- **Directions for this task**
The lines below starting at the line containing "[ВКонтакте] (156, 619)" and ending at the line containing "Новости (166, 57)" are to be repeated exactly, with both ends kept and nothing else added.

- **Data for review**
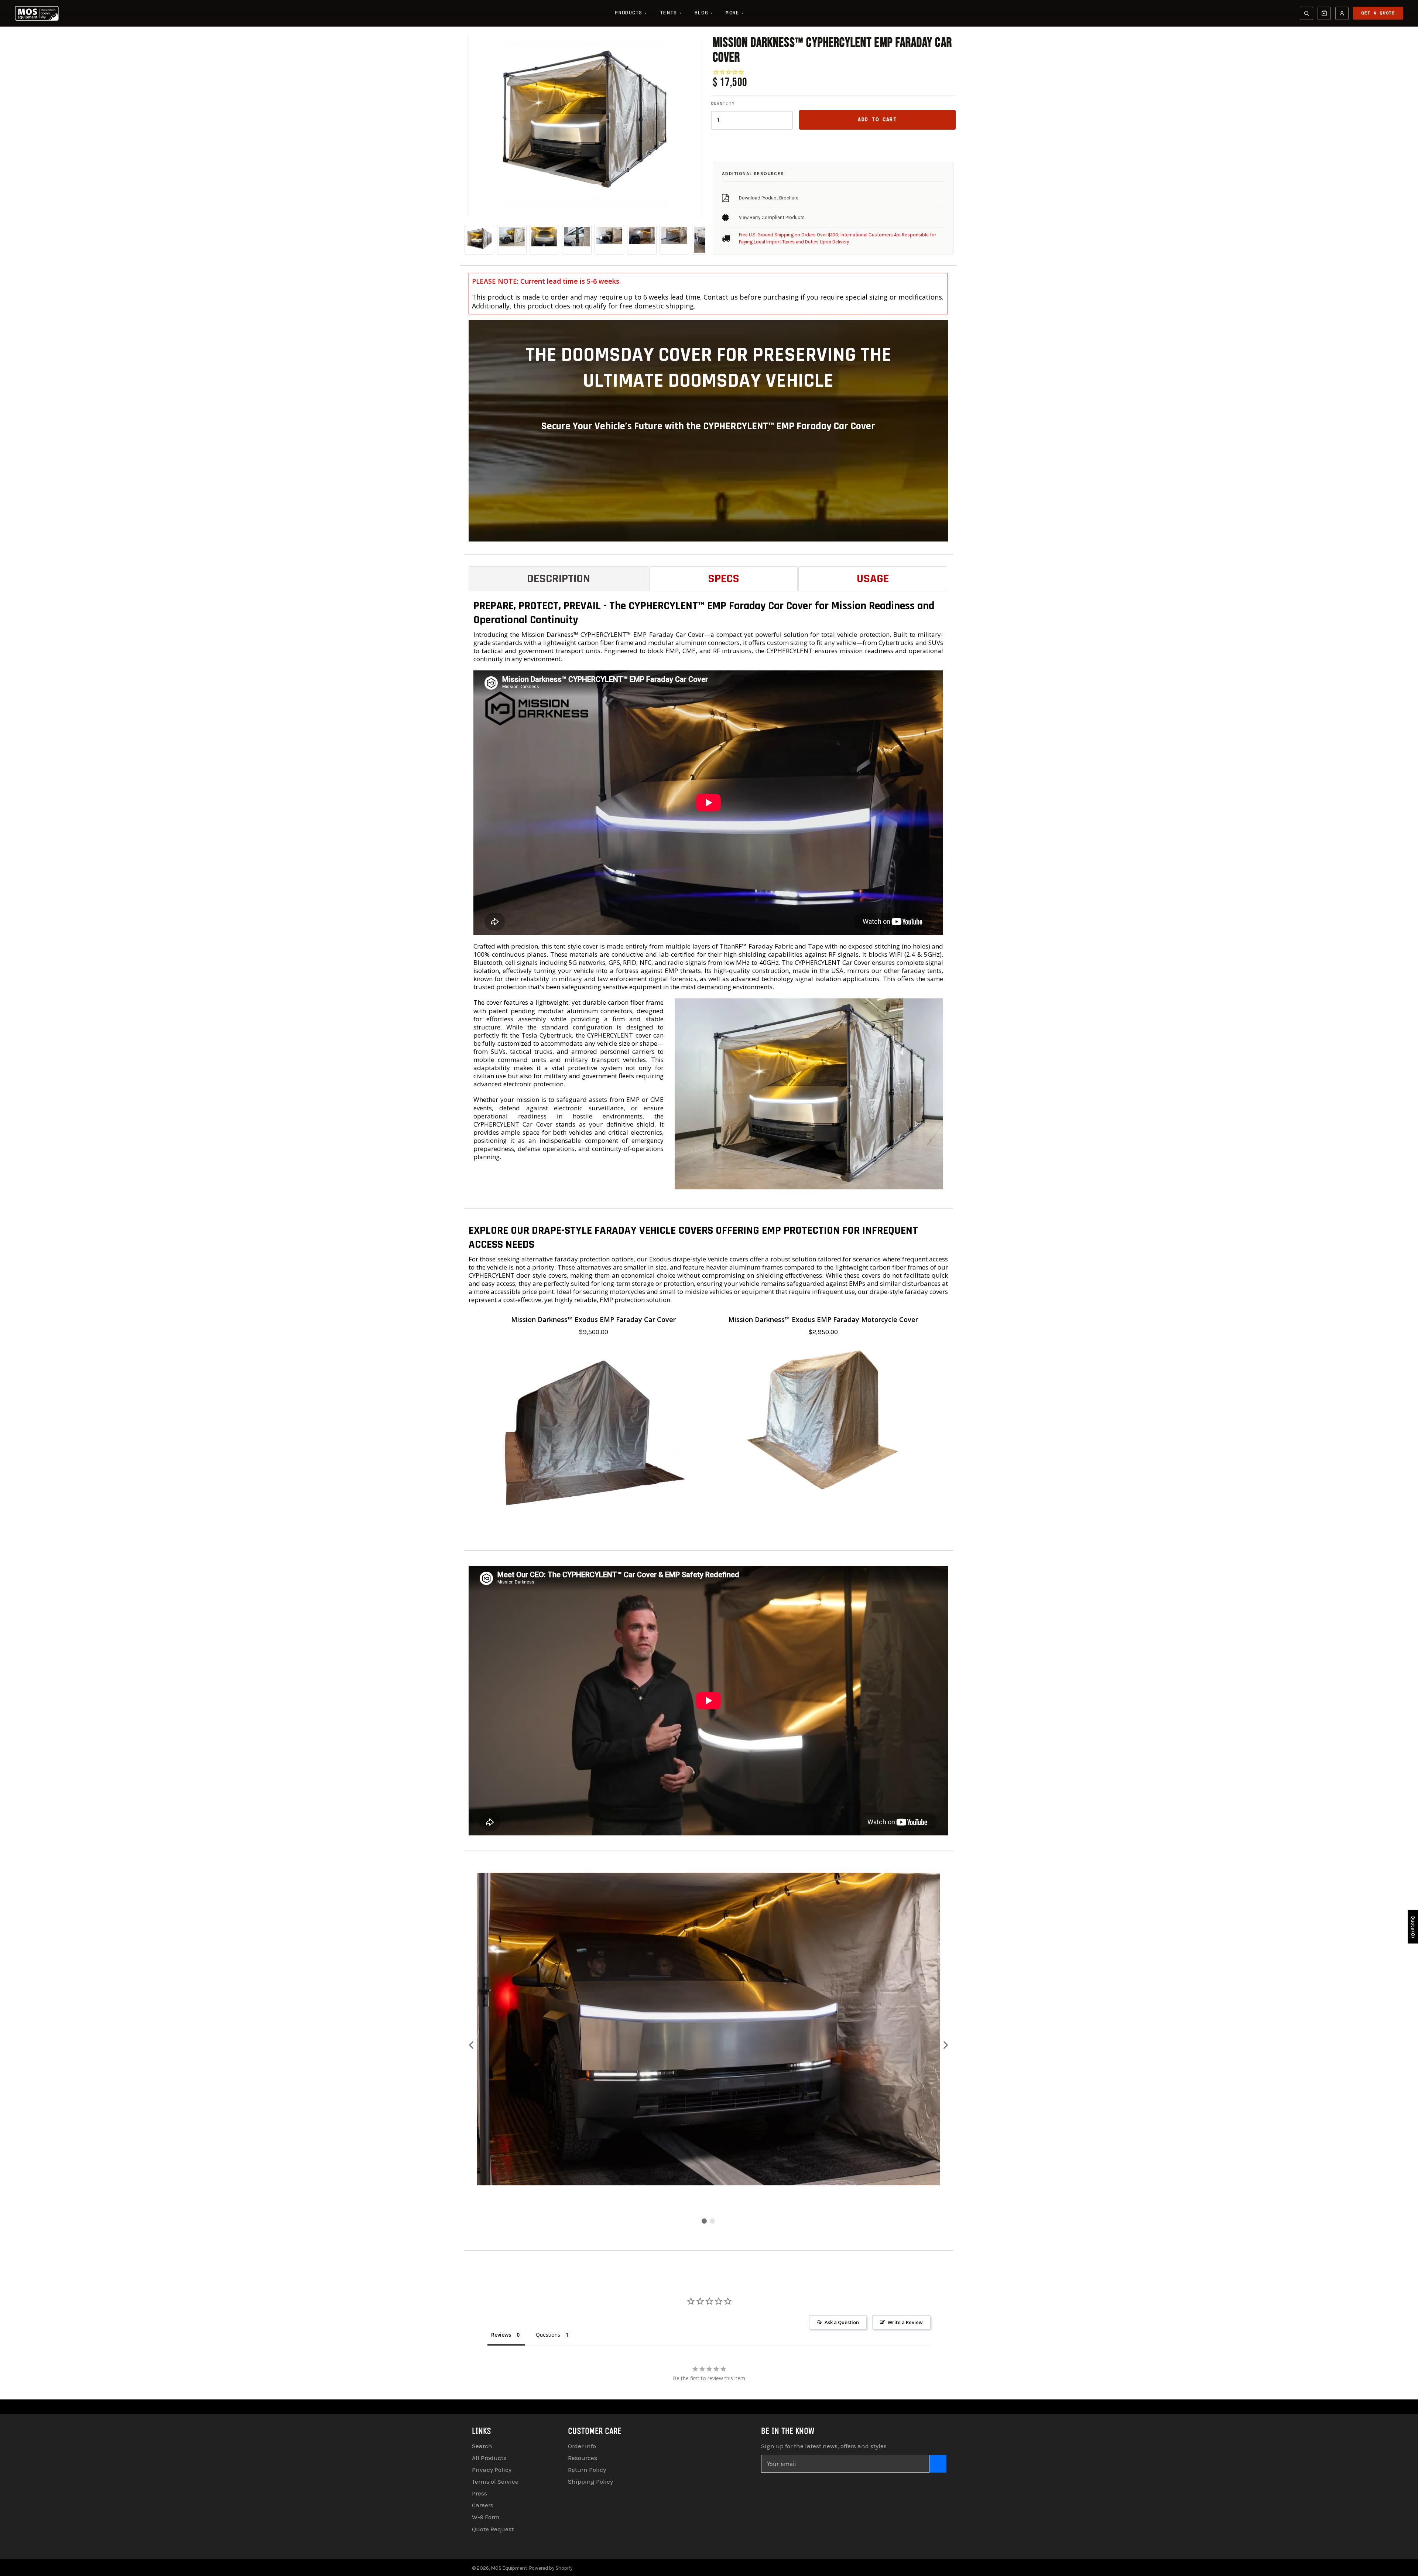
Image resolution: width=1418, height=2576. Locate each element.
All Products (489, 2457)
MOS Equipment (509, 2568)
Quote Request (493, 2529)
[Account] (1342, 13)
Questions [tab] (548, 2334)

* * *

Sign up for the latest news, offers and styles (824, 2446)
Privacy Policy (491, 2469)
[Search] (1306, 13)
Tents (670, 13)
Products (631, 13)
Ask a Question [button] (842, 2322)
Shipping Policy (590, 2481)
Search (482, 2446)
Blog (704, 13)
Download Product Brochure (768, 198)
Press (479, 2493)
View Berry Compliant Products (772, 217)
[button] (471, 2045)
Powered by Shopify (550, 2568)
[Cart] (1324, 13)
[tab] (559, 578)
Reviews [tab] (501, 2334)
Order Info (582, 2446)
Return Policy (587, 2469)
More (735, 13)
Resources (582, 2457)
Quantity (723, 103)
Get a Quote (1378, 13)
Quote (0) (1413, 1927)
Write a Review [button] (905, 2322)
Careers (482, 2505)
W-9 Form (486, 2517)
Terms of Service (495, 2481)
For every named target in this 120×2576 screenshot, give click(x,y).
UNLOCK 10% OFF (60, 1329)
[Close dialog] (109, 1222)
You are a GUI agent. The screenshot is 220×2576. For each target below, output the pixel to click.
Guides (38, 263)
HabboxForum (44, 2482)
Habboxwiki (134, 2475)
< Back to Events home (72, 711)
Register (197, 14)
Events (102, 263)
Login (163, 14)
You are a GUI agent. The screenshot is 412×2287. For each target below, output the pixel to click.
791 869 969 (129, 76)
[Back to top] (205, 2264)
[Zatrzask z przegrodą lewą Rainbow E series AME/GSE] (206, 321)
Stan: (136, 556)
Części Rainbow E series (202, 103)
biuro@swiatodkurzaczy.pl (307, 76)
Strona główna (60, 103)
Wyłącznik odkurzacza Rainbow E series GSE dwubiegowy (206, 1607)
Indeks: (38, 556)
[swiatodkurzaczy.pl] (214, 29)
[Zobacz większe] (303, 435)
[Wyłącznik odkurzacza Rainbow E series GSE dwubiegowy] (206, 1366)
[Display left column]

--

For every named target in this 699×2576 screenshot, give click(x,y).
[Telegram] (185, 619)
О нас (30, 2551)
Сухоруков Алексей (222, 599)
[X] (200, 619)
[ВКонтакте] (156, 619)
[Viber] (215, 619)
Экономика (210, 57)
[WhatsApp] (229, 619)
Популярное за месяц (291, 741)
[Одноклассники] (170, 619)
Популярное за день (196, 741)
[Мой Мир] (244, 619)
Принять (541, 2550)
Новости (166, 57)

- **Exercise response**
[ВКонтакте] (156, 619)
[Viber] (215, 619)
Экономика (210, 57)
[WhatsApp] (229, 619)
Популярное за месяц (291, 741)
[Одноклассники] (170, 619)
Популярное за день (196, 741)
[Мой Мир] (244, 619)
Принять (541, 2550)
Новости (166, 57)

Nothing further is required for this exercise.